I agree with Crawford that regulation is the solution. Increasing the number of competitors will only occur if the basically unregulated monopolies like Comcast are subjected to more regulation. The FCC commissioners, however, are divided on many questions that would strengthen policy to help the un- and underserved customers Crawford discusses. Crawford’s article does not discuss our complicated regulatory moment. A central part of this story is how the controversies of the net neutrality debate have led the FCC recently (in the last two years or so) to recognize some of the larger issues in ways they previously did not. The Comcast ruling (2010), where the federal appeals court of the D.C. Circuit ruled that the FCC could not regulate traffic over Comcast’s network, made the FCC painfully aware of its limited role in regard to information services like broadband. (The role of the FCC in general is supposed to be shrinking. According to the Telecommunications Act of 1996, the FCC was to fade out of existence as competition took its place as regulator. Since competition has not been the result of deregulation, the FCC has made movements toward a stronger role, one that it has to fight to regain.)

As a part of its renewed interest in stronger regulation, last year the FCC proposed changing the status of broadband providers from an “information service” to a “telecommunications service,” putting them under the FCC’s regulatory purview in the same way as telephone providers (Notice of Inquiry FCC-10-114). This switch would make broadband providers subject to more regulations than they are at present.
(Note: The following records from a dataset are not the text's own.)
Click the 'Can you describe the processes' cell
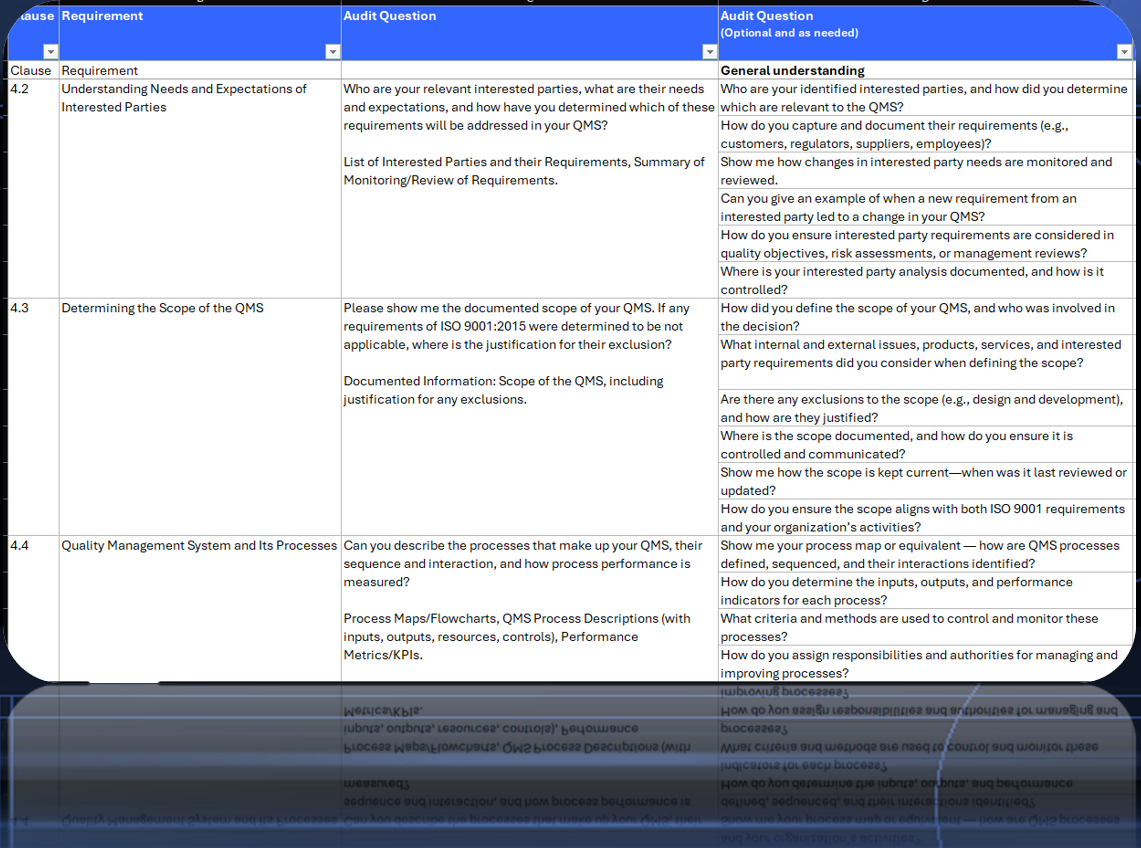Viewport: 1141px width, 848px height. (x=529, y=564)
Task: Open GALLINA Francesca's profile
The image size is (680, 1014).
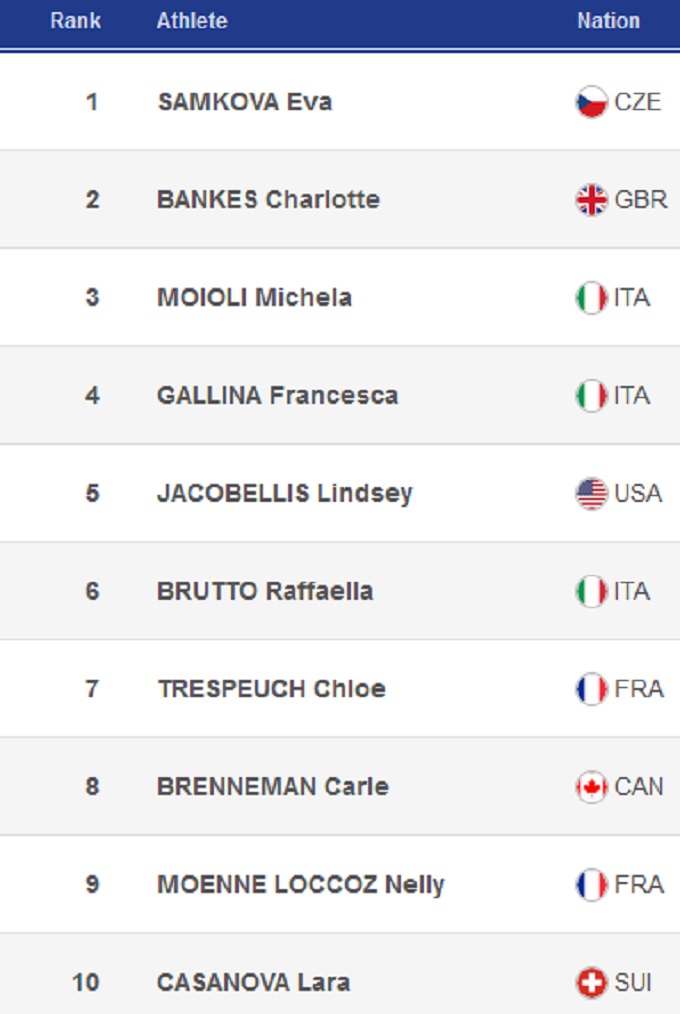Action: [277, 396]
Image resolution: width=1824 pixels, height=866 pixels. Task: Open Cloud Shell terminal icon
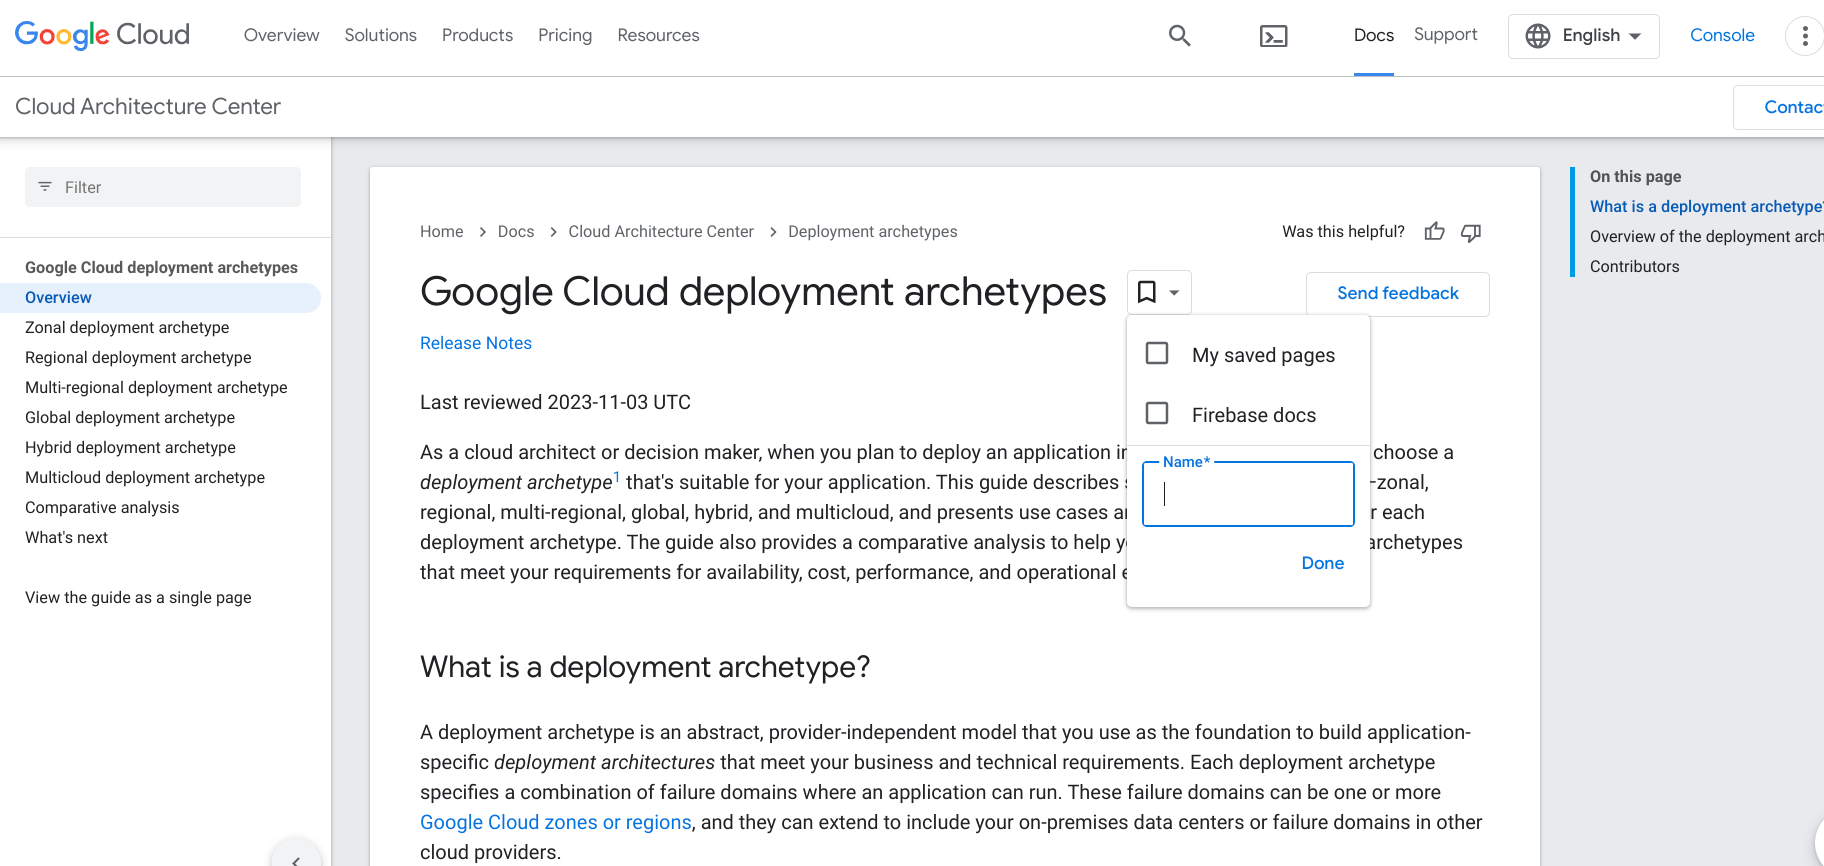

Needless to say, the broadband industry is not amused. Indeed, some of the FCC commissioners adamantly objected to deliberation about whether broadband should be reclassified as a “telecommunications service.”

The end of Crawford’s article mentions broadband programs in other countries that we can look to for models, many of which are requiring providers to allow competitors access to their networks. In the U.S., the big players lobby fiercely against this and, as I pointed out earlier, the court blocked the FCC from mandating this type of competition, saying the FCC did not have this authority. One way to get around the Comcast ruling is for the FCC to change the broadband providers’ status to “telecommunications service,” but again this is extremely contentious.

At this point, it seems necessary for the FCC and Congress to concede that the decision made in the 1960s to separate “data” and “voice” and leave the former unregulated does not meet our current broadband needs. In addition to stronger regulation, political will is needed for a broader shift to elevate citizens’ public interest over that of corporations once again.

The New York Times’ “Week in Review” Sunday also contained an interesting news analysis article about thedecline of the postal system, the nation’s first information network. The article asks whether we need government-owned postal service and suggests the post office may no longer be relevant in our digitally connected world. It seems, however, that we need to think carefully and seriously about yet another call for the privatization of a network that currently serves all Americans equally. When readers turn the page in the “Week in Review,” they arrive at the second part of Crawford’s piece, which shows us the negative results of deregulation.